El comienzo de Cien años de soledad, de Gabriel García Márquez, sirvió de puntapié para que Pablo Marchetti narrara en Aunque es de noche la historia del primer comerciante de hielo: Frederic Tudor, quien fue conocido en el siglo XIX como “El rey del hielo”.
Es que lo que hoy en día nos parece cotidiano en tiempos de electricidad y heladeras, tiempo atrás era considerado un bien suntuoso, y si bien ya existían algunos métodos químicos para enfriar bebidas -que involucraban mezclarlas con nitro y o ácido sulfúrico- eran lujos que sólo se podían dar los más ricos.
La historia de Tudor
Frederic Tudor nació en Boston, Estados Unidos, en 1783, y a los 23 años se le ocurrió la idea de “cosechar” aquello que en su tierra natal había en abundancia en cada invierno: hielo.
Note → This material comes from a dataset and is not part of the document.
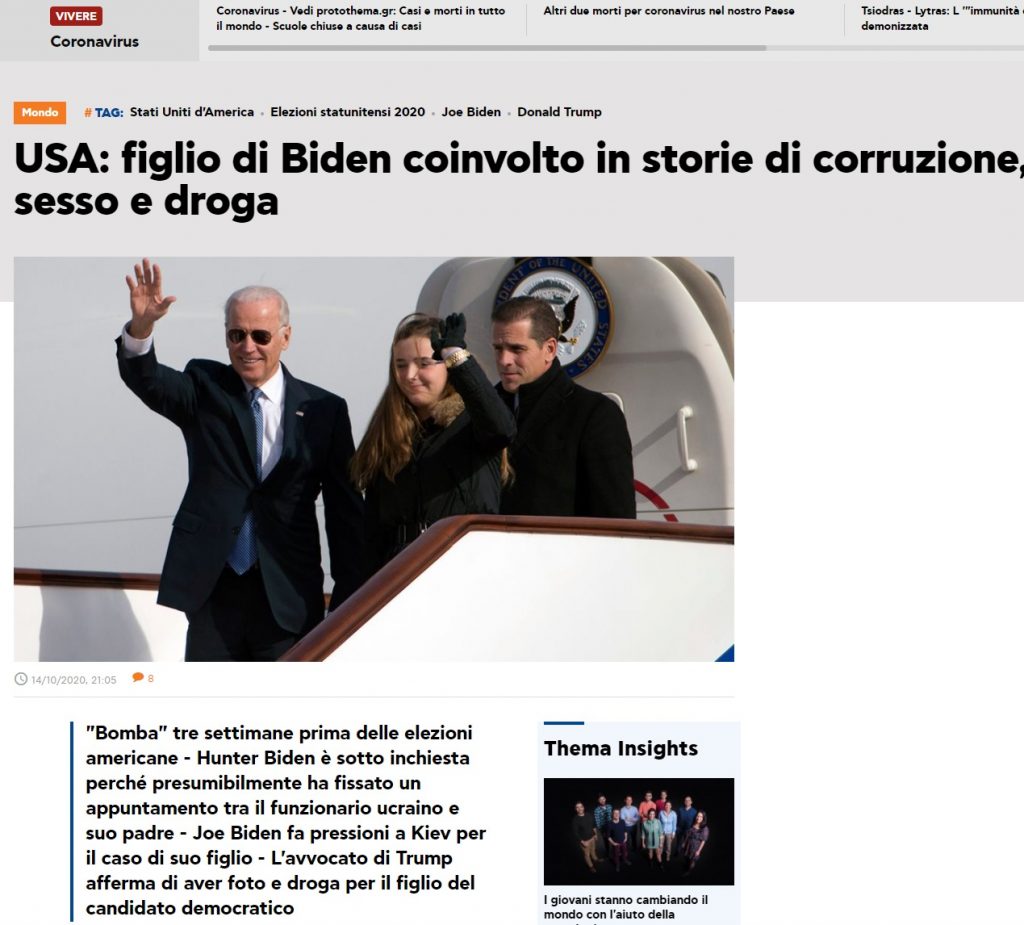Open the Tsiodras - Lytras headline
1024x925 pixels.
click(x=942, y=18)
Así, comenzó a cortar bloques de agua congelada de los lagos y a embalarlos con una mezcla de paja y aserrín para mantenerlos térmicamente aislados hasta que llegaran a los lugares cálidos, creando, así, una demanda que no existía.
Con el tiempo, Tudor tuvo el monopolio del comercio de hielo tanto en La Habana y otros puertos de Cuba como en Jamaica y varios países del Caribe, y para mediados del siglo XIX también llegaba a puertos en Singapur, Hong Kong y Calcuta.
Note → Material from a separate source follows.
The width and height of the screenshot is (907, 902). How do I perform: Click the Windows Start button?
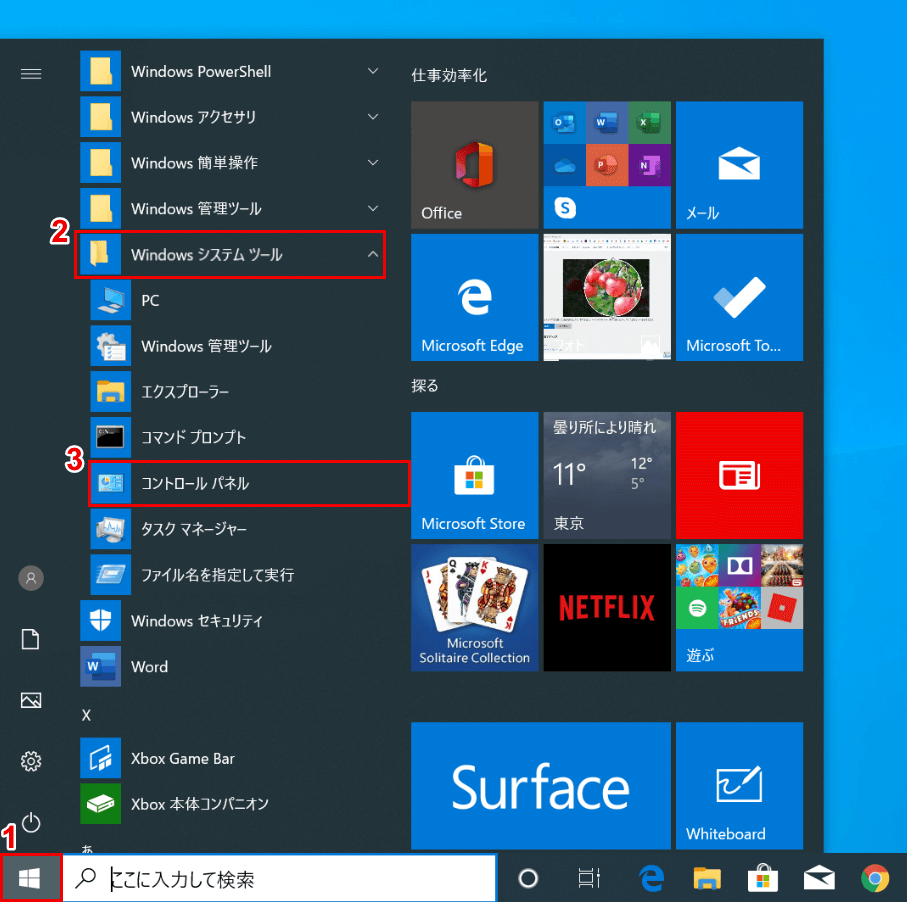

Tal es así que durante la década de 1850, unas 140 mil toneladas de hielo salían de Massachusetts cada año para llevarles algo del frío de invierno a más de 50 ciudades en todo el mundo.
Para muchos conocedores del tema, Tudor y el comercio del hielo fueron los catalizadores de una gran transformación de la vida cotidiana, ya que permitía preservar carne, frutas y vegetales.